● Directive 1:
In the forum thread below about the winter weather, why did carbonXshell buy the Rossi S7's? Answer in one to three sentences.
● Directive 2:
List every username that appears as a post header in the forum thread below about the winter weather, naming each only once.

● Selected excerpt:
+---+
We proceeded to get dumped on last spring when I bought a new set of Callaway irons, so there may be so scientific proof behind this.


----------



## drjeff (Feb 21, 2012)

BenedictGomez said:


> We proceeded to get dumped on last spring when I bought a new set of Callaway irons, so there may be so scientific proof behind this.



I just couldn't pass up buying one of Taylormade's new Rocket Ballz fairway woods.  Just saying "it's time to break out my Rocket Ballz!" during a round was too much for me to pass up (and the fact that I LOVED the Taylormade R11 driver I got last year didn't hurt either  )

If it takes me buying a new set of irons next to help the snow thing, I'm game!


----------



## Tooth (Feb 21, 2012)

I'd buy ten sets and burn them all if I knew it would help.    :flame:


----------



## carbonXshell (Feb 21, 2012)

drjeff said:


> I did my part yesterday to help change the weather pattern!  I not only took out my driveway marker snowstakes but I also bought a new golf club!  I ran out of time or else I would have taken my road bike out of the trainer it's been on in my basement since October and gone for a ride yesterday!  Next up would be to put the fuel stabilizer in the snowblower and prep it for summer, since just mooving my snowblower from my garage out into my storrage shed a few weeks ago wasn't apparently enough!



You guys can blame me then because I went and did the exact opposite... I bought some Rossi S7's last week at Suburban... My 84 waist skis didn't cut it at JH so I thought it was time to get a powder ski... I'm going to CO in early March.


----------



## Cheese (Feb 21, 2012)

carbonXshell said:


> You guys can blame me then because I went and did the exact opposite... I bought some Rossi S7's last week at Suburban... My 84 waist skis didn't cut it at JH so I thought it was time to get a powder ski... I'm going to CO in early March.



You're going to have a blast on that ski.  Absolutely love mine for steep and deep!  Float like  a dream and are well balanced when you huck that 25' that turns out to be 35'.  I'm headed to Vail on the 6th.


----------



## ScottySkis (Feb 22, 2012)

Hope it's still winter next week.


----------



## ScottySkis (Feb 22, 2012)

It snowed at Platty last night.


----------



## 2knees (Feb 22, 2012)

scotty said:


> hope it's still winter next week.



from albany nws

if the ecmwf model is right...then precipitation
could linger across the region well into saturday...and be heavier
as well...with the potential for a significant snowfall. Later shifts
will need to monitor this closely.


----------



## buellski (Feb 22, 2012)
+---+
● Records shown:
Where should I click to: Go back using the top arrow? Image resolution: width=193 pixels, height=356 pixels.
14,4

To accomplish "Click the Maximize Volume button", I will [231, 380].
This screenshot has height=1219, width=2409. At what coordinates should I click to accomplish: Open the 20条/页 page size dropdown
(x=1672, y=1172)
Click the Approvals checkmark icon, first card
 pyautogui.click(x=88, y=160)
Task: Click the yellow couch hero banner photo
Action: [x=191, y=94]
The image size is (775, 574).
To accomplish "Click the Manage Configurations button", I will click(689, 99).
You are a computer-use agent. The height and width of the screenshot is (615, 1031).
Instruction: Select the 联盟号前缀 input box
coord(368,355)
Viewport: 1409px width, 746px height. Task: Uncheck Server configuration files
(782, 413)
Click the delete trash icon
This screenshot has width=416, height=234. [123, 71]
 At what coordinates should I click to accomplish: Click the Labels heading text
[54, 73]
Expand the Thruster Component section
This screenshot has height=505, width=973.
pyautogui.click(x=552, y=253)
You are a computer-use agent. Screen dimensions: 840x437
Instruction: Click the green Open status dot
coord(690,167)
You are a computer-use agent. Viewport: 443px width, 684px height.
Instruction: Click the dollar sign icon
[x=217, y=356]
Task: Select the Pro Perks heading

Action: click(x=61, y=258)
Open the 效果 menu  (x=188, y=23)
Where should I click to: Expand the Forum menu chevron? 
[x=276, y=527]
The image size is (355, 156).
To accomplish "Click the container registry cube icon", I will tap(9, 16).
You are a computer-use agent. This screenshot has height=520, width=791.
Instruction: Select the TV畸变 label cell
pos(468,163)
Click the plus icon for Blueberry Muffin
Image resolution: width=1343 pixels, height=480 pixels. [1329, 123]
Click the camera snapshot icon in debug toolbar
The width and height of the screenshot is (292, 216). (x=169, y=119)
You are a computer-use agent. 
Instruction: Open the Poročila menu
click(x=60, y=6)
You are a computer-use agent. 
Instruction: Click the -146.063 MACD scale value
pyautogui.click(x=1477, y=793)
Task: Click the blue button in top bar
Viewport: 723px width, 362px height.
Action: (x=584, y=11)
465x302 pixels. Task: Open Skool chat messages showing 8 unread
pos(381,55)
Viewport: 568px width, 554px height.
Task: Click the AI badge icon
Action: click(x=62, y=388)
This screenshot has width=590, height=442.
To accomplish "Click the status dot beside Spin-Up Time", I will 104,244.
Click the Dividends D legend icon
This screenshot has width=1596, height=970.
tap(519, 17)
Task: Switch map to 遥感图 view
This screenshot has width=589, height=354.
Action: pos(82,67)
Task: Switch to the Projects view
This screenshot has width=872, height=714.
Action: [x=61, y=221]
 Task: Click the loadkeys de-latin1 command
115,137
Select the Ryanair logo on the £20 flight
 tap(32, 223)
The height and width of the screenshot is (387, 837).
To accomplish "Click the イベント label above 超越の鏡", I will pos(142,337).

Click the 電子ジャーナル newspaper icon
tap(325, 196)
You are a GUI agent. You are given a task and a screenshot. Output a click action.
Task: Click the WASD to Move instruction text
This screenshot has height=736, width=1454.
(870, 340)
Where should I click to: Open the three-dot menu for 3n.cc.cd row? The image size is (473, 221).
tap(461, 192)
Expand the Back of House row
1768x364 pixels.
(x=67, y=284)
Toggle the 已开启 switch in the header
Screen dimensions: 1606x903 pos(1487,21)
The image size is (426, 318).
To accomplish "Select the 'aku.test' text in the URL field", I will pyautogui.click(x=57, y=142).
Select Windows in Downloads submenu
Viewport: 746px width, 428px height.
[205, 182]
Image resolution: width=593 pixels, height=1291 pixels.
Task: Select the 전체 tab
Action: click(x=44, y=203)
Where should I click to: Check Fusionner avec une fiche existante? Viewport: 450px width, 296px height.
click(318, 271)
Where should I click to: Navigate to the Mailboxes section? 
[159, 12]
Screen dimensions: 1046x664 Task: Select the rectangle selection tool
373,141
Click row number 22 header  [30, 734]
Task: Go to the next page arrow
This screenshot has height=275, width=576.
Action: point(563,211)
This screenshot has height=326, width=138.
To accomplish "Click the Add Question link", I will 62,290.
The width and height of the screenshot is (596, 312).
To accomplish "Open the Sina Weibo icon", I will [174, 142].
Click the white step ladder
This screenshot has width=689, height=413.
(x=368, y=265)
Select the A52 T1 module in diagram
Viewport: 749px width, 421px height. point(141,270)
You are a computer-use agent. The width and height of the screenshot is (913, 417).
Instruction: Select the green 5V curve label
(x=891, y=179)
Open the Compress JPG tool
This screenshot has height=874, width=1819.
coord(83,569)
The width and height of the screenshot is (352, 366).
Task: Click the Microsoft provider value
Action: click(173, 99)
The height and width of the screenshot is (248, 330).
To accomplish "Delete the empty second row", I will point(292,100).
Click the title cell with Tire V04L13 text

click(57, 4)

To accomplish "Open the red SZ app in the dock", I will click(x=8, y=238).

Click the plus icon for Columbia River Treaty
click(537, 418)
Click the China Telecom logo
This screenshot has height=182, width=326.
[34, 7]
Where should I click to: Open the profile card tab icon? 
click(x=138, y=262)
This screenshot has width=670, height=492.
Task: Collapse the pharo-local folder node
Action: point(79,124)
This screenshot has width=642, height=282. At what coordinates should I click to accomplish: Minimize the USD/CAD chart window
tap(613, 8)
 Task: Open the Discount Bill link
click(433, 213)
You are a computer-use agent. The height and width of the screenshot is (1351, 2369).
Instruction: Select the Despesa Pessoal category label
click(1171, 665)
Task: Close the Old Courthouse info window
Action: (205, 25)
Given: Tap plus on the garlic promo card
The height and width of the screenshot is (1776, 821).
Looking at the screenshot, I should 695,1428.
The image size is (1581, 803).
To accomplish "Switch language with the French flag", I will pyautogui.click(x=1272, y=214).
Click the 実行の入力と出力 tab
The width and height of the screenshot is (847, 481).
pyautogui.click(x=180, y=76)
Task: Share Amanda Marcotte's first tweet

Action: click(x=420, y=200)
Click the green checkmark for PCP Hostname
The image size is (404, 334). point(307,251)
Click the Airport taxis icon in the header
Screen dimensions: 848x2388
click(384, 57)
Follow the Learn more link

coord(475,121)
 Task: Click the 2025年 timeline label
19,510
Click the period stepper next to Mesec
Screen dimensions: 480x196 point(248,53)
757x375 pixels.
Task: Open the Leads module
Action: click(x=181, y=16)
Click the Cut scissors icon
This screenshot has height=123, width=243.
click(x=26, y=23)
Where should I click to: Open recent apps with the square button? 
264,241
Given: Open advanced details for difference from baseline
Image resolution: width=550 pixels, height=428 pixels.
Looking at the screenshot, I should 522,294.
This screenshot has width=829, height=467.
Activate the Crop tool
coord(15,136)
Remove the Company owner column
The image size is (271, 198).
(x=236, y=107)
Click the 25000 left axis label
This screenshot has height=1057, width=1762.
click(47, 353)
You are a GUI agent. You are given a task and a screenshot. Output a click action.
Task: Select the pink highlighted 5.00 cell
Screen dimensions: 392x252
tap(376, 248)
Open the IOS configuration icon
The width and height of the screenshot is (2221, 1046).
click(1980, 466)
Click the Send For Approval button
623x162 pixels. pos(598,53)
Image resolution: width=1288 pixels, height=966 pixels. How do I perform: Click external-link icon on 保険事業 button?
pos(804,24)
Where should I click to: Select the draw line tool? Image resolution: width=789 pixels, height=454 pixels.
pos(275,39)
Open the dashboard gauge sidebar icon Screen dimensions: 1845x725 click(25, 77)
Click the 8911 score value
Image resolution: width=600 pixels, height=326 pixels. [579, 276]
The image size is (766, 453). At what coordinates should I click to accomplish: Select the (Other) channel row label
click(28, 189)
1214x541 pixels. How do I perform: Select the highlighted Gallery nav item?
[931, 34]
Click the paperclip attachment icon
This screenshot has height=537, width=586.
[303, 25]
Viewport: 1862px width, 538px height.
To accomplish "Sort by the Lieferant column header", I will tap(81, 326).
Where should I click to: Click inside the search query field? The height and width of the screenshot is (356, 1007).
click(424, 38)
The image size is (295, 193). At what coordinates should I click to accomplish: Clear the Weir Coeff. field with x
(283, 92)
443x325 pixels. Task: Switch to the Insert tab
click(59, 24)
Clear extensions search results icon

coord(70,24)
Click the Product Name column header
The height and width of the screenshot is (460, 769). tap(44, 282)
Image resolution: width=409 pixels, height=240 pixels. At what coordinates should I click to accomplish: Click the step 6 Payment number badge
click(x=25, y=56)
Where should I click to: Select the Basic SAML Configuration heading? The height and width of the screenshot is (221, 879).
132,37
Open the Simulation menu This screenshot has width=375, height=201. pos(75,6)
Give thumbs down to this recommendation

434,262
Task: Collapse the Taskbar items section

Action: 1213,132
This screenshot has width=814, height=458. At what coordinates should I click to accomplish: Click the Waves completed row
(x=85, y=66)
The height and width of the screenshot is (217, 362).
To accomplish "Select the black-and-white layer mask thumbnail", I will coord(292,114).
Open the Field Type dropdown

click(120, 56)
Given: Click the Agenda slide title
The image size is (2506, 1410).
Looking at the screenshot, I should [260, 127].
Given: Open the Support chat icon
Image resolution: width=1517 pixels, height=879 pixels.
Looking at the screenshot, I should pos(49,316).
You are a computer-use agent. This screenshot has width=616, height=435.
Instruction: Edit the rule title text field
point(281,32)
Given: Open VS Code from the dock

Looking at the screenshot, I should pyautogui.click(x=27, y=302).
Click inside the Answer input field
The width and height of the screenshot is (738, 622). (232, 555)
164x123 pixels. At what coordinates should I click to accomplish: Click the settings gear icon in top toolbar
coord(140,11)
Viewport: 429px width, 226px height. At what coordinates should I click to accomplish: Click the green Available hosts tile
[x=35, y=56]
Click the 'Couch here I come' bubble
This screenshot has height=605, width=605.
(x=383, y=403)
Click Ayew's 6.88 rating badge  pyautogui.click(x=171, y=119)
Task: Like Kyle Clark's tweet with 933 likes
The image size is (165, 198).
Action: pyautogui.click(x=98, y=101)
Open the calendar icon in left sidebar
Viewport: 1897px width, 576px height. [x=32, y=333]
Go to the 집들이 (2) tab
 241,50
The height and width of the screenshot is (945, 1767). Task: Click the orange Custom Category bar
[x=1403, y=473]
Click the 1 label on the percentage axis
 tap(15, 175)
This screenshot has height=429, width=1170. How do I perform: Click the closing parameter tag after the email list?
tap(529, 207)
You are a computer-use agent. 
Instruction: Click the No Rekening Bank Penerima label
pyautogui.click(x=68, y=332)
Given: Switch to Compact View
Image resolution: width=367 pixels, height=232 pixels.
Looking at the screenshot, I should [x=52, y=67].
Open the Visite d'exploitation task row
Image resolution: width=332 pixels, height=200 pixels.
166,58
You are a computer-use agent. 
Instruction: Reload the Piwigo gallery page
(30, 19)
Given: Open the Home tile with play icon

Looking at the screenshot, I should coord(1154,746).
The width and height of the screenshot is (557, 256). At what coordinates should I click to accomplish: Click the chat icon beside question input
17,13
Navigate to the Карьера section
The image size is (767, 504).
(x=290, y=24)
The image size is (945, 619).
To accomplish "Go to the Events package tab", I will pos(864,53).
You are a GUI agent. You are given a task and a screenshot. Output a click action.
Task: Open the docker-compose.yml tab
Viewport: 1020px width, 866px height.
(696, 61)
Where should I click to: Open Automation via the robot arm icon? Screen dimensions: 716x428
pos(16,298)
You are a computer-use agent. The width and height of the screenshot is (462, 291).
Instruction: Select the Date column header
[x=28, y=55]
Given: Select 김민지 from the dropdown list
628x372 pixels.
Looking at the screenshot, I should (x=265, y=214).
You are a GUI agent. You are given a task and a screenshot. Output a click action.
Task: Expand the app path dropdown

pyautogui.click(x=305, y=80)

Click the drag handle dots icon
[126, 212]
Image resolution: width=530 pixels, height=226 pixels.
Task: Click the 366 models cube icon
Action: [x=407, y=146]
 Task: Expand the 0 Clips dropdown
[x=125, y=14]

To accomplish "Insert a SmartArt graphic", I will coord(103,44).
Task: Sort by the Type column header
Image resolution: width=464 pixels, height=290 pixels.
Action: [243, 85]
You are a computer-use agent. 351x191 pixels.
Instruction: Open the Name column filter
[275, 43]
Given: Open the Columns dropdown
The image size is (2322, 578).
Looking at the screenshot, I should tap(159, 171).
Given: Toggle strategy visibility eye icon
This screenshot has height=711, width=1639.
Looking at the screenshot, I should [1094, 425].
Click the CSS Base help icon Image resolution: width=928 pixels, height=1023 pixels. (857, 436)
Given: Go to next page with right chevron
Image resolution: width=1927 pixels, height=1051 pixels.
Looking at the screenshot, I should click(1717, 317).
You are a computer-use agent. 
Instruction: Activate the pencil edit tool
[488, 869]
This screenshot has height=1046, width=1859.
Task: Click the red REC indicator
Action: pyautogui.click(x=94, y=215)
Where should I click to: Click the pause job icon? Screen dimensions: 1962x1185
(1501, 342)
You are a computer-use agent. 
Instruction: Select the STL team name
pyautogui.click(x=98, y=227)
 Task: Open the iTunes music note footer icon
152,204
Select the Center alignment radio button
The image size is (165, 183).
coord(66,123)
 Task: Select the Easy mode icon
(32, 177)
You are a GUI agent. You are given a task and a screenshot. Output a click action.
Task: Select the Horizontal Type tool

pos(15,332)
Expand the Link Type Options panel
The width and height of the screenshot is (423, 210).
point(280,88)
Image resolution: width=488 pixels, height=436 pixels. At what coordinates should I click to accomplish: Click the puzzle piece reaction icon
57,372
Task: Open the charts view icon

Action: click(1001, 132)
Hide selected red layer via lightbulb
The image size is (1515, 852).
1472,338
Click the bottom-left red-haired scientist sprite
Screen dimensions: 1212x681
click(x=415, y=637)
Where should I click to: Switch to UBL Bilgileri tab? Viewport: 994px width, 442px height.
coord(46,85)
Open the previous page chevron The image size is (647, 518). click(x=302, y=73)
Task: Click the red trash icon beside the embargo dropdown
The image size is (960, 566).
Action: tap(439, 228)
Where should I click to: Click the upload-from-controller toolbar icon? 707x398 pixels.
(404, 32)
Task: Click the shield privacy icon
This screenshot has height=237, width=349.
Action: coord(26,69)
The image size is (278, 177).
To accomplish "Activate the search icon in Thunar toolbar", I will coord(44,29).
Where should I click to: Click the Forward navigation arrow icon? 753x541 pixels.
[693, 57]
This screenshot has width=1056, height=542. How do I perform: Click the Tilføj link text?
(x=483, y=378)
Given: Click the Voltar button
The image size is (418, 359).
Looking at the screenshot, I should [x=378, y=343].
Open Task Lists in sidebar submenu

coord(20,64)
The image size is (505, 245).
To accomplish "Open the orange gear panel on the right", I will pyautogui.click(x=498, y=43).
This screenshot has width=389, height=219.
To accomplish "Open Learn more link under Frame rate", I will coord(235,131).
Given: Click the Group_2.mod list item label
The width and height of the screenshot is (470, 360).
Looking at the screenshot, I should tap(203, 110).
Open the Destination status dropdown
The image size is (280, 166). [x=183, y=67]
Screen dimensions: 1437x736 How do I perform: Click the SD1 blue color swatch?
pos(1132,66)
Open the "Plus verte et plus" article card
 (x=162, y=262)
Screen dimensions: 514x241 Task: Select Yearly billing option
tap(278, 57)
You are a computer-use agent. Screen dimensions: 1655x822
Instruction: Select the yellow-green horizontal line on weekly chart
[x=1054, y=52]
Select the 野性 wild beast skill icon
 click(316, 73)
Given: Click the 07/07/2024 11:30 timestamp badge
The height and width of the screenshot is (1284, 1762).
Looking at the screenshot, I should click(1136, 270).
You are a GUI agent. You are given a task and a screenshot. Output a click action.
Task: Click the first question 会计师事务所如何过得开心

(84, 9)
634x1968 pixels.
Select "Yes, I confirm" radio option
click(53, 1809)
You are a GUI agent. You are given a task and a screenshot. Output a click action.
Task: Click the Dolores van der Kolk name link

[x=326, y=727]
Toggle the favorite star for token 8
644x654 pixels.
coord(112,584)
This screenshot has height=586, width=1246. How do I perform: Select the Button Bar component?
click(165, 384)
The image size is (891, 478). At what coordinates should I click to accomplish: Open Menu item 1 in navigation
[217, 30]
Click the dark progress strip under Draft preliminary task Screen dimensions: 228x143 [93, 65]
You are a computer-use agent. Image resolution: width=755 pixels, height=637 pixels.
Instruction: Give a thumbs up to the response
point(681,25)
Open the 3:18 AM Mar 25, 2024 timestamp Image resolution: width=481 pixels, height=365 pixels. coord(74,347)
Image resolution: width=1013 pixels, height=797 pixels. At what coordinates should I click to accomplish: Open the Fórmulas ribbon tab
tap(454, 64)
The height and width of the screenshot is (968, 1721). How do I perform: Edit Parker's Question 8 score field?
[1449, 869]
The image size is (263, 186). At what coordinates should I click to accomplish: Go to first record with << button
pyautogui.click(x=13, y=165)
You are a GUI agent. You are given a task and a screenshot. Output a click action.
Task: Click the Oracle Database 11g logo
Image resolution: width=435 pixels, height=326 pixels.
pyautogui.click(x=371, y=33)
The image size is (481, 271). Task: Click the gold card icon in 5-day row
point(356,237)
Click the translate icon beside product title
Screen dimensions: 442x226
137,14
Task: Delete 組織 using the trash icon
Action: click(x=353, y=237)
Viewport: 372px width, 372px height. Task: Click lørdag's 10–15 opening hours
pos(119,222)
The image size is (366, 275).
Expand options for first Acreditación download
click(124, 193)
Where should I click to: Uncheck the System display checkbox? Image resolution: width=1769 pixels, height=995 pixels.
+---+
● Task response 1:
carbonXshell's 84-waist skis didn't cut it at JH, so carbonXshell decided it was time to get a powder ski.

● Task response 2:
drjeff, Tooth, carbonXshell, Cheese, ScottySkis, 2knees, buellski